Personal information
- Full name: Bryane Somerton Heaberlin
- Date of birth: November 2, 1993 (age 32)
- Place of birth: St. Petersburg, Florida, United States
- Height: 5 ft 8 in (1.73 m)
- Position: Goalkeeper

Youth career
- 2002–2009: Chargers SC
- 2007–2008: Northeast Raiders SC
- 2009–2010: Berkeley Prep Buccaneers
- 2011: IMG Academy

College career
- Years: Team / Apps / (Gls)
- 2012–2015: North Carolina Tar Heels

Senior career*
- Years: Team / Apps / (Gls)
- 2015–2017: Turbine Potsdam / 5 / (0)
- 2017–2021: Eintracht Frankfurt / 58 / (0)

International career^{‡}
- 2010–2012: United States U-20 / 16 / (0)

= Bryane Heaberlin =

American soccer player

Bryane Somerton Heaberlin (born November 2, 1993) is an American soccer goalkeeper who last played for Eintracht Frankfurt.
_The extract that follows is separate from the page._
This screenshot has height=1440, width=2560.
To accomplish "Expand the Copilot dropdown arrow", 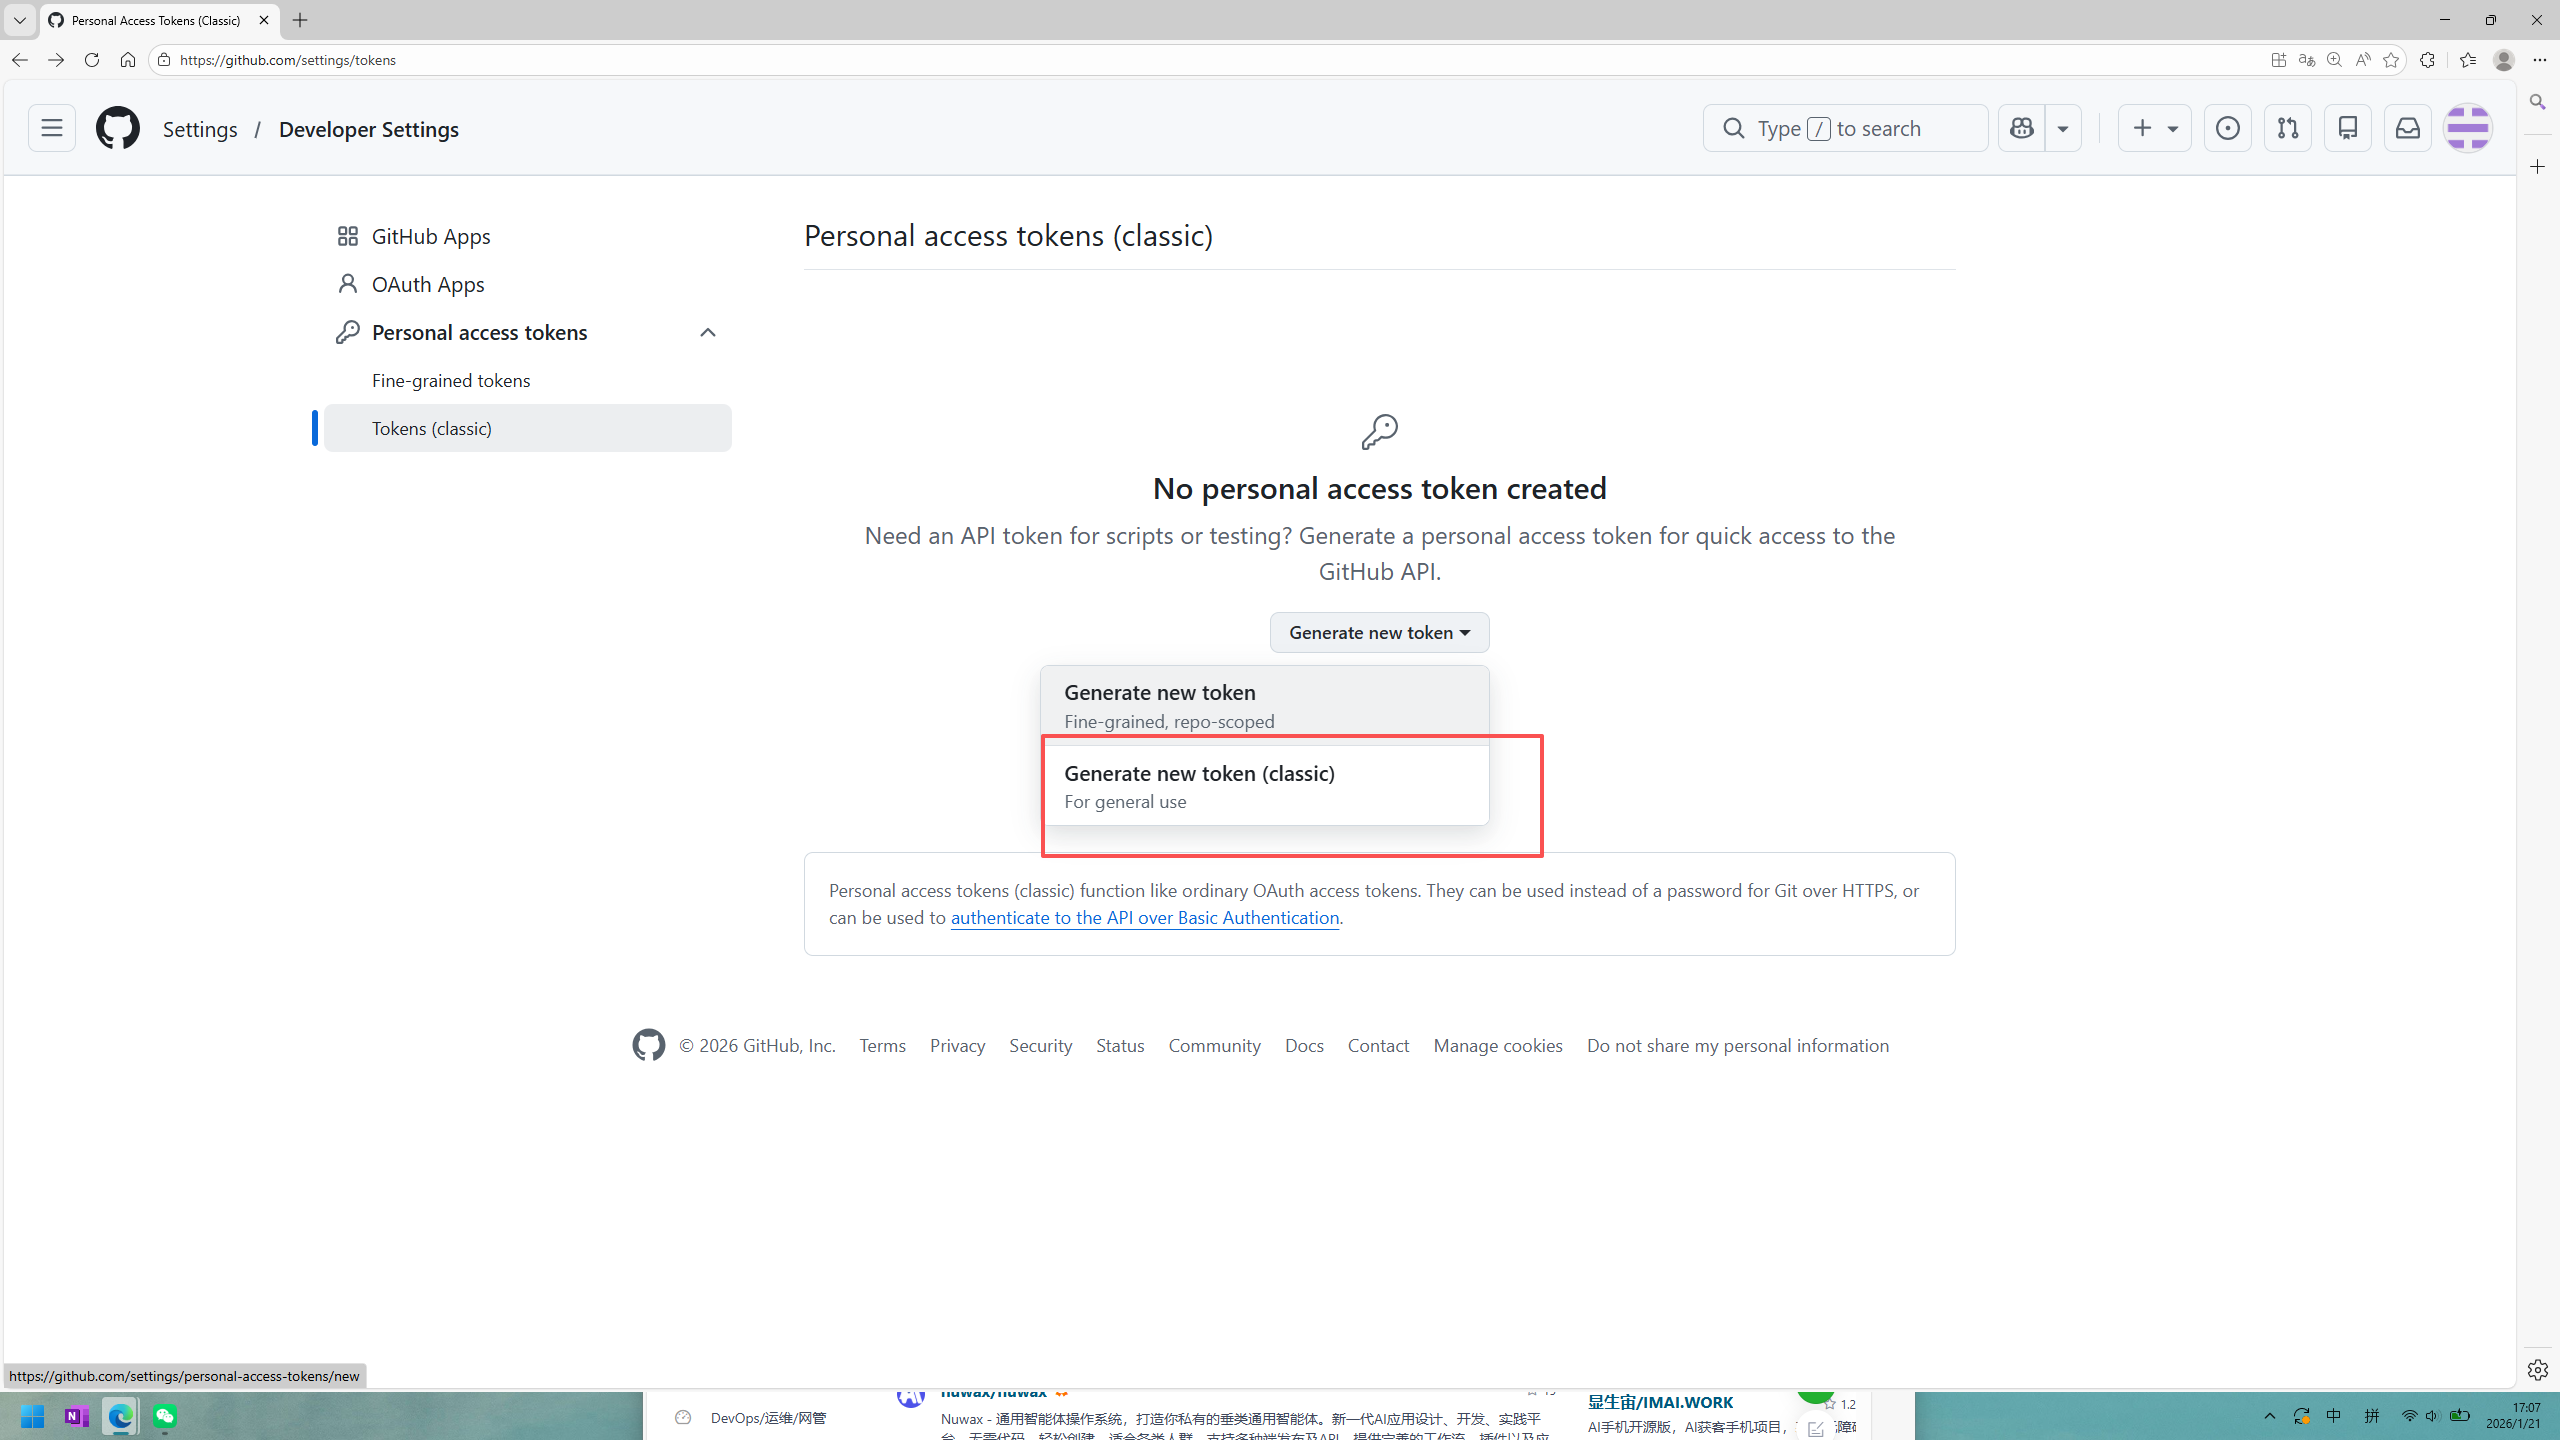I will coord(2062,128).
She previously played for Turbine Potsdam. She has represented the United States on the under-20 national team and won gold with the team at the 2012 CONCACAF Women's U-20 Championship and 2012 FIFA U-20 Women's World Cup.

==Early life==
Heaberlin started playing youth soccer in 2002 at the Chargers Soccer Club in Clearwater, Florida. From 2009 until 2010, she played for the Northeast Raiders.

==Club career==
Heaberlin made 63 appearances for 1. FFC Frankfurt (Known as Eintracht Frankfurt from 2020) after joining from Turbine Potsdam in 2017. After suffering a concussion she agreed a mutual termination of her contract in March 2021 and returned to the United States.